Like political attack ads, the Ambassador Bridge owners’ latest TV ads attacking Gov. Rick Snyder’s proposed public bridge offer a blend of fact, half-truths, and outright distortion.

The claim: The most recent ad opens with a shot of a woman worried about money as she writes checks for a pile of bills. A voice-over then says that government bureaucrats want to write a $2-billion check for Snyder’s proposed bridge to Canada.

The ad continues that citizens can save themselves $100 million a year by signing a petition to put an Ambassador Bridge-backed referendum on the November ballot to require a public vote on any new bridge or tunnel. The ad is paid for by an Ambassador Bridge-funded effort called the People Should Decide.

Fact check: The proposed New International Trade Crossing bridge project costs about $2 billion, but most of that will be paid for by Canada or the U.S. government. Even Michigan’s $550 million up-front share would be paid for by Canada and paid back through tolls, not by Michigan taxpayers.
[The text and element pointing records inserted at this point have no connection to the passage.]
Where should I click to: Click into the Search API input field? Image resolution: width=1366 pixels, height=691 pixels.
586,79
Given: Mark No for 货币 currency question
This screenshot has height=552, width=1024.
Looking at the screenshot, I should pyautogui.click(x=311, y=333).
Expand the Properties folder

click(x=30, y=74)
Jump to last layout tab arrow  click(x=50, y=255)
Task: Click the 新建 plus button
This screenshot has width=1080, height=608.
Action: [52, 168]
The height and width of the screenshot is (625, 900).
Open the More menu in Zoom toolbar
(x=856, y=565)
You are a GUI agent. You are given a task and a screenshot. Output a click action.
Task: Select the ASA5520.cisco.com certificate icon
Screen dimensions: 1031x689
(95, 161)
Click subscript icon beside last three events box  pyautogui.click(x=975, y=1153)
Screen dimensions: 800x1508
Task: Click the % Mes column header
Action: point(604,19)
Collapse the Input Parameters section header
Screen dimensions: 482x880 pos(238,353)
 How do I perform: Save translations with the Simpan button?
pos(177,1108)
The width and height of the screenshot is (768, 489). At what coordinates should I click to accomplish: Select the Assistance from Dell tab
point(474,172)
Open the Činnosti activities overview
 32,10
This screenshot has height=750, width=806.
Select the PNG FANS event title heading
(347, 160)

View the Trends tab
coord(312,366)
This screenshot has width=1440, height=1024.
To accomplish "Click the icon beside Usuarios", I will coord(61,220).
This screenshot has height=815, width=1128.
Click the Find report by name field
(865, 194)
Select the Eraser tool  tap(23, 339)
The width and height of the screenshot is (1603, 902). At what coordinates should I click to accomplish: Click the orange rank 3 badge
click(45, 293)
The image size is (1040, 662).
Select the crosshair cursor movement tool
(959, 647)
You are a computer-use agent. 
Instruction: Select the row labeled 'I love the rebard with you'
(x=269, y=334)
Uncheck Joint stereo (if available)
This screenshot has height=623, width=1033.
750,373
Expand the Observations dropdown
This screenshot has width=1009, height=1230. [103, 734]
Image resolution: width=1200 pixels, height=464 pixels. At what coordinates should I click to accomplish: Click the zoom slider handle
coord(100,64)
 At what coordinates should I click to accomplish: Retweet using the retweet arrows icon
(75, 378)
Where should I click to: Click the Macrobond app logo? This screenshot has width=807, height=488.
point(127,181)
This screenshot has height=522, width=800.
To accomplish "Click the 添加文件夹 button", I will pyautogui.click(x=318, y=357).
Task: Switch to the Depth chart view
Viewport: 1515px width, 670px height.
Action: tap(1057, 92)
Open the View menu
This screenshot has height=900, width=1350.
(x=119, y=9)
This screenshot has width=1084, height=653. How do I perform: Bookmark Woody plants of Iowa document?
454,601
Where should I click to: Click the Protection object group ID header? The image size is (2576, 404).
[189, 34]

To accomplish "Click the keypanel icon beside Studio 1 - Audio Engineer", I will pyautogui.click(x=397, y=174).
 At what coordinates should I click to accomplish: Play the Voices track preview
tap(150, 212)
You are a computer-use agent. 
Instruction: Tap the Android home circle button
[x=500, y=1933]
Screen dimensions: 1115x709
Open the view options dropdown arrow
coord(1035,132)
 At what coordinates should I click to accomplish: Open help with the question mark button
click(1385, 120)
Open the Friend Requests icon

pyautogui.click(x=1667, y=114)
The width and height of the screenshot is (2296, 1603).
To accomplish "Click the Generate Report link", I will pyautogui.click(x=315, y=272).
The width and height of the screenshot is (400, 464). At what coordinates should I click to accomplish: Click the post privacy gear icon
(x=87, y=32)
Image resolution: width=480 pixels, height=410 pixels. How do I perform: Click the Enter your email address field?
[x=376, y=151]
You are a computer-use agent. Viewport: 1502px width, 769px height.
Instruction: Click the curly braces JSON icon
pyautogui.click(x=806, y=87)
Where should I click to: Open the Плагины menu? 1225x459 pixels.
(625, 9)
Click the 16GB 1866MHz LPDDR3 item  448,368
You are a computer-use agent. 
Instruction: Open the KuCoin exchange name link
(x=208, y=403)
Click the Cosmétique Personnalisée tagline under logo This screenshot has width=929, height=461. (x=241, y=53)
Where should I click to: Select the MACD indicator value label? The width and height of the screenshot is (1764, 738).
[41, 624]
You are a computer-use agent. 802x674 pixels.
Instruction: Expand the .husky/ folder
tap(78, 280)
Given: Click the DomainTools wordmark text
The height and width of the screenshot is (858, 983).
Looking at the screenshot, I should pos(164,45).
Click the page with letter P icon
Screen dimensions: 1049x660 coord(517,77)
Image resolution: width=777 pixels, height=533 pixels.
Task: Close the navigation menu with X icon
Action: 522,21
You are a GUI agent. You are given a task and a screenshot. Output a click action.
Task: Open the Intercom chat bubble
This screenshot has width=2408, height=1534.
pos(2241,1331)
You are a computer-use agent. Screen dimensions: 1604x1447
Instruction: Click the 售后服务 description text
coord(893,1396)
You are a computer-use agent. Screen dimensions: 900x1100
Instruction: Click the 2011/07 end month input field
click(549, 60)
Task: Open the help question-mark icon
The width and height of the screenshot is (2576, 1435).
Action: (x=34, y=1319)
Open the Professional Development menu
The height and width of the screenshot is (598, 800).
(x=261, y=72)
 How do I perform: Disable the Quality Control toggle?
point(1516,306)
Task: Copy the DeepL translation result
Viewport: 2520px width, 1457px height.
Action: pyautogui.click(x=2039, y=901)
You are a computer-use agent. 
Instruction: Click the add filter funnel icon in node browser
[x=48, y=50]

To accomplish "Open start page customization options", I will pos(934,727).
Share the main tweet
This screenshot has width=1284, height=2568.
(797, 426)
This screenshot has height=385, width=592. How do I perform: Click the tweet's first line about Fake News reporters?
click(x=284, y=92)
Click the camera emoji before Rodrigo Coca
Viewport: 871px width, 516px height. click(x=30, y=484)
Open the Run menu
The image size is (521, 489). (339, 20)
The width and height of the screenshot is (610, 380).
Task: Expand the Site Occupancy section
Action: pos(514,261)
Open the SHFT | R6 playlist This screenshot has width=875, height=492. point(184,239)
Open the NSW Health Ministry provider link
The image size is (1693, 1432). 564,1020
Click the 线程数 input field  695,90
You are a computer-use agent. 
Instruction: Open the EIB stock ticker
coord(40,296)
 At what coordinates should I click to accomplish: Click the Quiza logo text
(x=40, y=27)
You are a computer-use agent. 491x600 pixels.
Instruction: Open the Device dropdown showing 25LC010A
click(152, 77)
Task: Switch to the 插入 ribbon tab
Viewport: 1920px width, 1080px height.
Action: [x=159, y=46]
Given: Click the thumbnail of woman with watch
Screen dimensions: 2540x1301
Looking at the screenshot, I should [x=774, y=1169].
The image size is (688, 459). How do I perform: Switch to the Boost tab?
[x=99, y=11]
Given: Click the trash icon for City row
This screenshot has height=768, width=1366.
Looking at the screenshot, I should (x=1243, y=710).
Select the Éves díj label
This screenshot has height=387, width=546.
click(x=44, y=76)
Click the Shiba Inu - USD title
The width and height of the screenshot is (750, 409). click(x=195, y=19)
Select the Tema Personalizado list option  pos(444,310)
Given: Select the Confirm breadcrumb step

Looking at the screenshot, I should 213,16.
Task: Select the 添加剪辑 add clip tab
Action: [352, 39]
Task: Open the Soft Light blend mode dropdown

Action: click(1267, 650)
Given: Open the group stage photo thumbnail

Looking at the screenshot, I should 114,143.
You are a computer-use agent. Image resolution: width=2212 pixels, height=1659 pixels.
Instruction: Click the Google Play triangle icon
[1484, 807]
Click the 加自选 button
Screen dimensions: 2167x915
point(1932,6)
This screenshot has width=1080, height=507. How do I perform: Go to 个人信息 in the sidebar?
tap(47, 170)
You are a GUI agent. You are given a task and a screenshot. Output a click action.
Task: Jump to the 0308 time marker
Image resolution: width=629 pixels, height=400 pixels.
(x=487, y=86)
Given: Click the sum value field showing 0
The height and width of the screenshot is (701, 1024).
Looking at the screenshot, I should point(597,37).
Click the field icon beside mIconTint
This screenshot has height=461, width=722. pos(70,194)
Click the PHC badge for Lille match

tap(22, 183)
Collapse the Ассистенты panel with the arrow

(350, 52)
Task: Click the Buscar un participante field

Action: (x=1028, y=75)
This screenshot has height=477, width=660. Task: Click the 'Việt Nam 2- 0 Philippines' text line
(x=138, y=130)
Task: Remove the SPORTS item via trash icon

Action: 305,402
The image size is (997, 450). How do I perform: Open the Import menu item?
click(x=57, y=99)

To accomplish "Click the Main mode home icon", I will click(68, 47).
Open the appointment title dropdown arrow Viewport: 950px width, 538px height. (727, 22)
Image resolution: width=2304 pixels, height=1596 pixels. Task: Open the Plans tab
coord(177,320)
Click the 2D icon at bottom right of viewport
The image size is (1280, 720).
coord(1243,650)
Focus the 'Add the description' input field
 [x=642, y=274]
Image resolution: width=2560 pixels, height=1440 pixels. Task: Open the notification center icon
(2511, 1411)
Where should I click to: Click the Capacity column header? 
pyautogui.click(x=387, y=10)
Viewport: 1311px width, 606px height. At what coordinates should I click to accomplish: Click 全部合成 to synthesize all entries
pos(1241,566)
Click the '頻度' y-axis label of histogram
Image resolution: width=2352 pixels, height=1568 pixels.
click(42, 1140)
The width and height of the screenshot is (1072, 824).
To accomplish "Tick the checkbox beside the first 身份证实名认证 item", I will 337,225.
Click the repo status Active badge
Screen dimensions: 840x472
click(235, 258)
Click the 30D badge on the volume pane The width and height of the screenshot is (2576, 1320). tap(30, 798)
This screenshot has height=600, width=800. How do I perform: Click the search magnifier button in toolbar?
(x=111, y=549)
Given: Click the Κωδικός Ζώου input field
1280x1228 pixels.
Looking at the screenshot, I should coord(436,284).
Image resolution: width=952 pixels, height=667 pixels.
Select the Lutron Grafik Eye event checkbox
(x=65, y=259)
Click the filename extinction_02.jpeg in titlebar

The claim: The ad also says the Michigan Senate voted down Snyder’s plan and that the governor wants to go around the Legislature.

Fact check: The full Senate never voted on the proposal. One Senate committee voted against it. But it’s true that Snyder now appears ready to rely on an agreement with Canada to build the bridge, bypassing the legislative roadblock in Lansing.

The claim: Finally, the ad says Snyder’s bridge proposal will cost Michigan taxpayers $100 million a year, a figure the Ambassador Bridge owners claim would be needed to cover shortfalls in bridge tolls used to pay back construction costs.

Fact check: That’s false. Snyder and other leaders have said repeatedly that the agreement is written in a way to protect Michigan taxpayers. Any shortfall in revenues will be borne by the private operator hired to build and run the bridge.

Overall assessment: Like earlier such ads, this one offers more distortion than fact.